• [YOUR INSTRUCTIONS] Copy the data below exactly, omitting any picture it contains.

Stored dataset items
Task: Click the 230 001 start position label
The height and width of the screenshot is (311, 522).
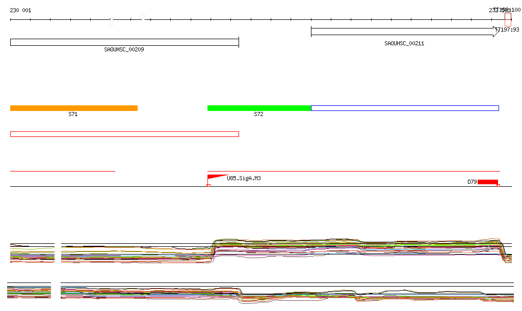Action: pyautogui.click(x=20, y=10)
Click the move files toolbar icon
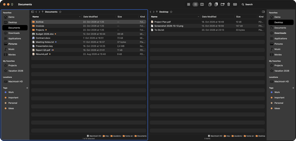This screenshot has width=296, height=141. 216,4
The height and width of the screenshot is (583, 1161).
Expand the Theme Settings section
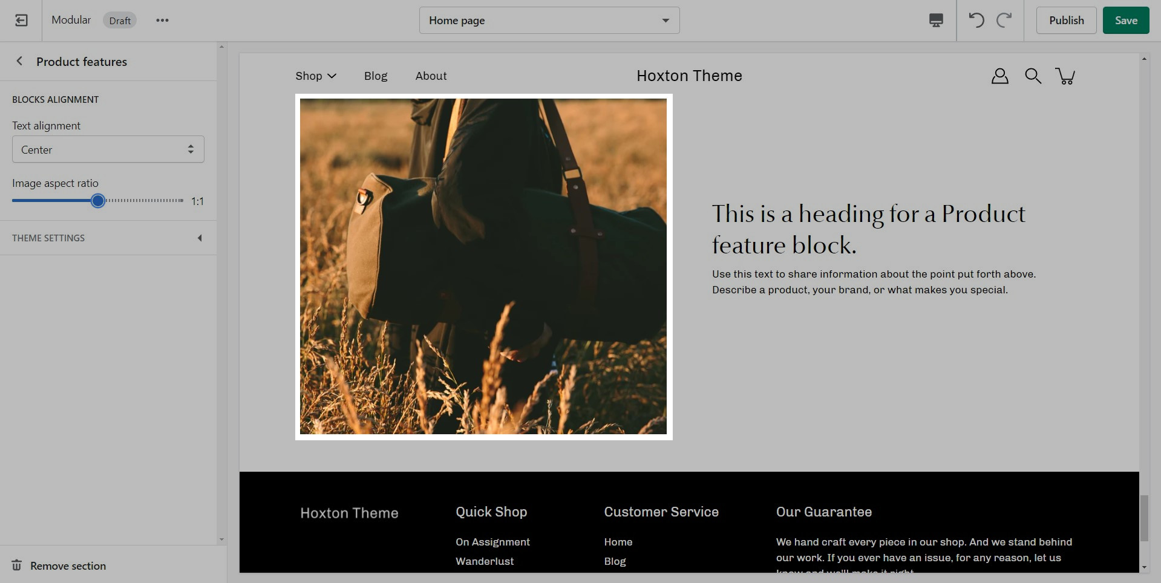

• [FINAL ANSWER]
Task: Click the 230 001 start position label
The height and width of the screenshot is (311, 522).
Action: pyautogui.click(x=20, y=10)
Click the move files toolbar icon
This screenshot has width=296, height=141. 216,4
The height and width of the screenshot is (583, 1161).
Expand the Theme Settings section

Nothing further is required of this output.